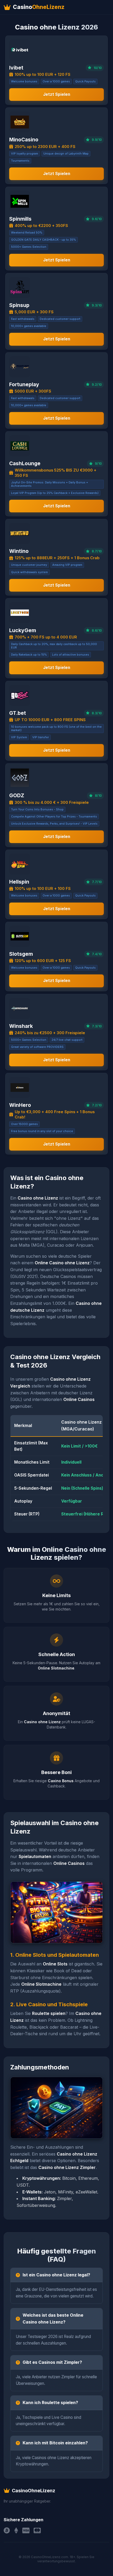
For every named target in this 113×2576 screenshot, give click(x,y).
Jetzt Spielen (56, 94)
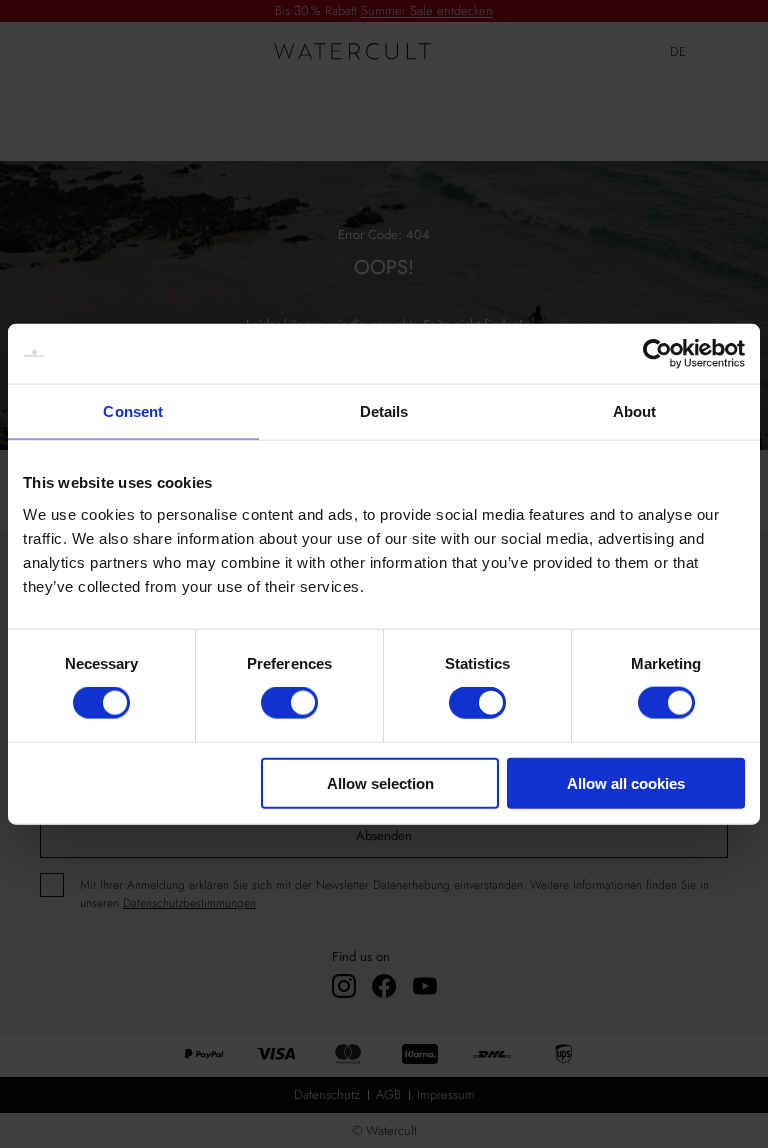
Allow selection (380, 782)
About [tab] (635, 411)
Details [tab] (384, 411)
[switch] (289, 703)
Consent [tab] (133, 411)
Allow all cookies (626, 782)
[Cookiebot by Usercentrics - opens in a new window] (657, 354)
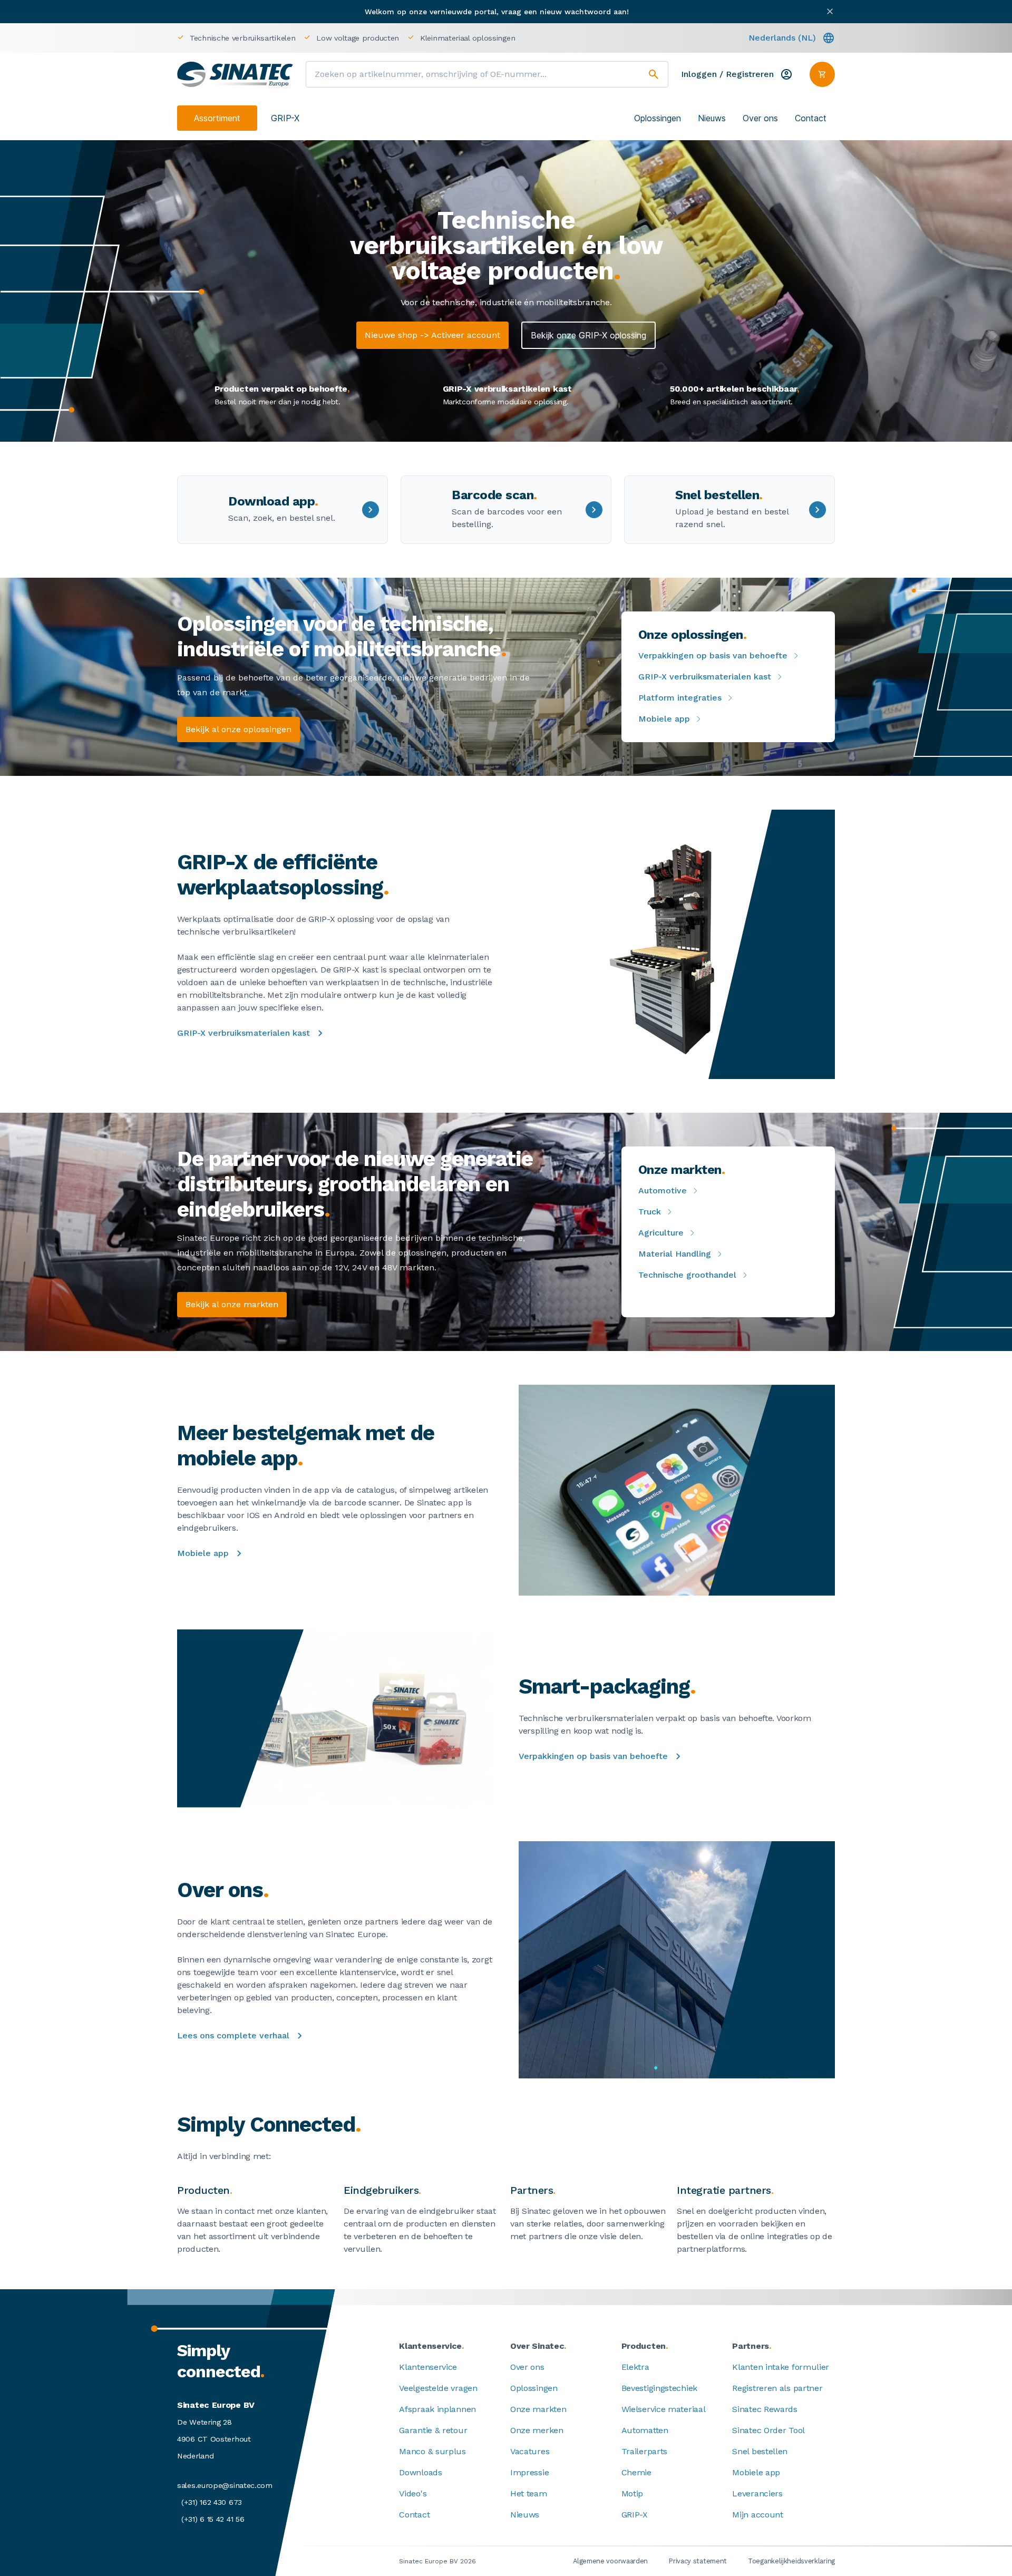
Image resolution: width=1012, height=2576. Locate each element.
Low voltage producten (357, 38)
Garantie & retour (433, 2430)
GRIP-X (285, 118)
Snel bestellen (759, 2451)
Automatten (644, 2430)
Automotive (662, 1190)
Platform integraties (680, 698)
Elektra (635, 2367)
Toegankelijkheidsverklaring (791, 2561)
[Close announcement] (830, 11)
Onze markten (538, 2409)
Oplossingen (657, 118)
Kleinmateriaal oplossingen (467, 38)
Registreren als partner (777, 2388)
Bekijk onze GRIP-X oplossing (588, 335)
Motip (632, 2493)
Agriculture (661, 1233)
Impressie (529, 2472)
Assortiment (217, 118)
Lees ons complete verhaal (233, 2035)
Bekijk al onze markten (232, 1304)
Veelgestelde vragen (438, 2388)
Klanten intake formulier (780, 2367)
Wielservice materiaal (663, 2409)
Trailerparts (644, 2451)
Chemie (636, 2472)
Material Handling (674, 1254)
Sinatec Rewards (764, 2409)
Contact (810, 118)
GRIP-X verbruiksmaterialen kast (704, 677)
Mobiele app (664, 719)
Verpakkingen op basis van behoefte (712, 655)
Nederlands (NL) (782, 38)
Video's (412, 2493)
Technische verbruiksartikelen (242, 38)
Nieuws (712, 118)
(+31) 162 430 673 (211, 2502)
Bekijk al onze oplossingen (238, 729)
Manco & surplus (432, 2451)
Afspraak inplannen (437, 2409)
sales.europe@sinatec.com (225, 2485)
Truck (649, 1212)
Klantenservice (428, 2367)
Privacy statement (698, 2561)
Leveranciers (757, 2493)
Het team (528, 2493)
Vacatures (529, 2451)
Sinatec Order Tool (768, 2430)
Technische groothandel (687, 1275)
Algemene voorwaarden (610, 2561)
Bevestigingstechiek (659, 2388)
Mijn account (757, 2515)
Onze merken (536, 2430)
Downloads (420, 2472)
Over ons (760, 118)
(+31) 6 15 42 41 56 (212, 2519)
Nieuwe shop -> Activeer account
= = =
■ **Work instruction**: Repeat the entries above verbatim, but only from the line that has "Bekijk onze GRIP-X oplossing (588, 335)" down to the line that has "Vacatures (529, 2451)", inclusive.

■ **Written response**:
Bekijk onze GRIP-X oplossing (588, 335)
Motip (632, 2493)
Agriculture (661, 1233)
Impressie (529, 2472)
Assortiment (217, 118)
Lees ons complete verhaal (233, 2035)
Bekijk al onze markten (232, 1304)
Veelgestelde vragen (438, 2388)
Klanten intake formulier (780, 2367)
Wielservice materiaal (663, 2409)
Trailerparts (644, 2451)
Chemie (636, 2472)
Material Handling (674, 1254)
Sinatec Rewards (764, 2409)
Contact (810, 118)
GRIP-X verbruiksmaterialen kast (704, 677)
Mobiele app (664, 719)
Verpakkingen op basis van behoefte (712, 655)
Nederlands (NL) (782, 38)
Video's (412, 2493)
Technische verbruiksartikelen (242, 38)
Nieuws (712, 118)
(+31) 162 430 673 (211, 2502)
Bekijk al onze oplossingen (238, 729)
Manco & surplus (432, 2451)
Afspraak inplannen (437, 2409)
sales.europe@sinatec.com (225, 2485)
Truck (649, 1212)
Klantenservice (428, 2367)
Privacy statement (698, 2561)
Leveranciers (757, 2493)
Het team (528, 2493)
Vacatures (529, 2451)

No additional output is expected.